Posted on:2016-03-26Degree:MasterType:Thesis
Country:ChinaCandidate:Y D XieFull Text:PDF
GTID:2308330473454479Subject:Computer application technology
Abstract/Summary:PDF Full Text Request
With the rapid development of multimedia technology and explosive growth of image information, the scale of image database is becoming increasingly vast. However, images which contain faces have drawn doubled public attention. In the arena of public security, information retrieval and social networking, it is becoming increasingly significant to address how to manage these massive amounts of face images effectively and efficiently. Large-scale face image coding is crucial to realizing face image retrieval and face verification and is turning into the major breakthrough in enhancing the performance of face retrieval and verification.This paper aims to realize large-scale face image coding under the circumstance of large-scale face image retrieval and face verification. We have proposed some methods to improve the performance of large-scale face image representation through three aspects, including face image pre-processing, face image feature extraction and face image quantization. This paper includes main studies on:(1) We propose an improved explicit shape regression algorithm to realize face alignment in the face image pre-processing stage. This algorithm improves the setting of the initial image and the selection of correlated features. The experiment indicates that the improved face alignment has better results in face feature points location, which offers better support for face region partition and face image feature extraction.(2) Then, in the stage of face image feature extraction, we mention relative face attribute features. We use sequential learning method to quantify face attributes on the basis of face binary attributes and prove through experiment that relative face attribute features could describe face attributes better than face binary attributes.(3) Finally, in the stage of face image quantization, we conduct sparse coding through using the combination of face image’s local features and relative face attribute features.

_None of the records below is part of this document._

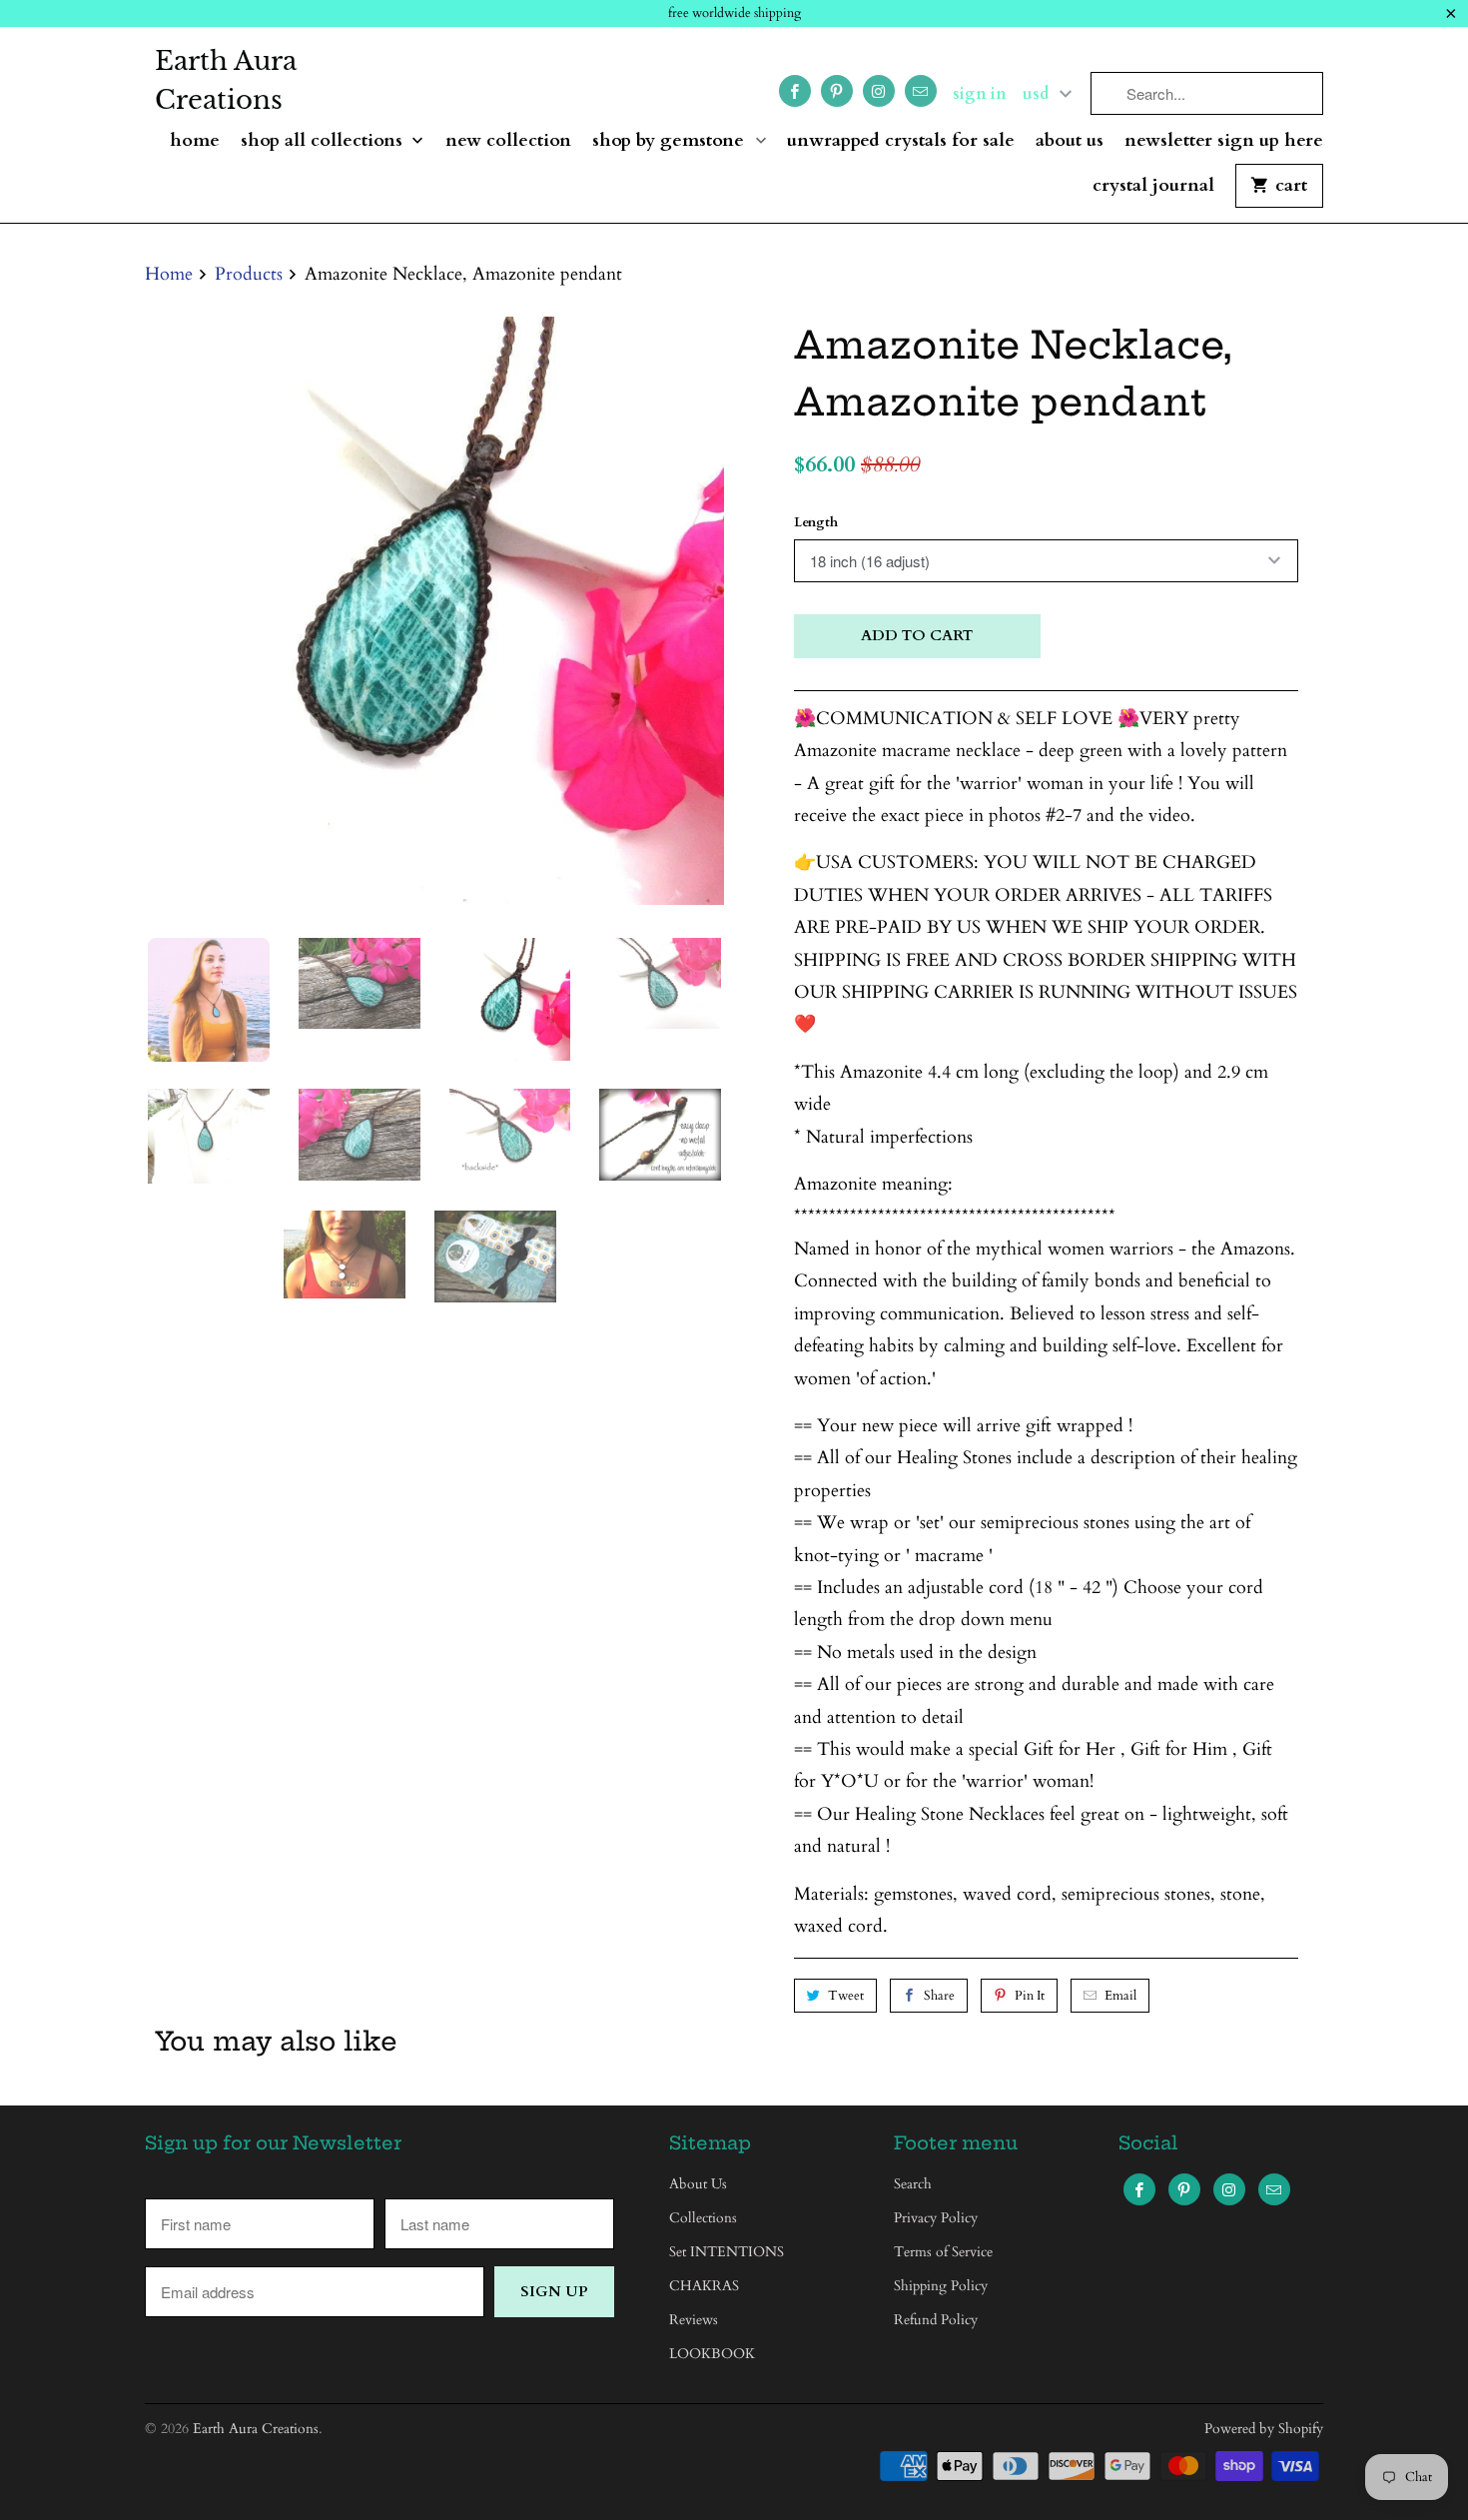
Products (249, 274)
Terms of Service (943, 2251)
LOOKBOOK (712, 2353)
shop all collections (324, 141)
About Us (1069, 141)
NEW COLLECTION (508, 141)
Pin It (1030, 1996)
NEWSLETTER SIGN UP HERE (1223, 141)
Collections (703, 2217)
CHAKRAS (704, 2285)
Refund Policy (936, 2319)
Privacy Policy (936, 2217)
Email (1120, 1996)
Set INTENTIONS (726, 2251)
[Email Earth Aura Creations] (921, 91)
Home (195, 141)
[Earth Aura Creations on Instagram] (879, 91)
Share (939, 1996)
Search (913, 2183)
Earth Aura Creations (226, 80)
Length (816, 522)
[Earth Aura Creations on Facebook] (795, 91)
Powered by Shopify (1263, 2428)
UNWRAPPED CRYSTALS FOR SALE (901, 141)
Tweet (846, 1996)
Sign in (980, 94)
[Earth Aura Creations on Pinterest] (837, 91)
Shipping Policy (941, 2285)
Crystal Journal (1153, 186)
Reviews (693, 2319)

Therefore, we could realize the underlying characteristic of similarity requirements and avoid the problem of ’Semantic Gap’ through introducing face attribute features simultaneously.We have applied the coding method in this paper to the experiment of large-scale face retrieval and face verification. This shows that the coding scheme mentioned in this paper could get better retrieval results and verification accuracy in the comparison of underlying characteristics of coding and attribute feature coding.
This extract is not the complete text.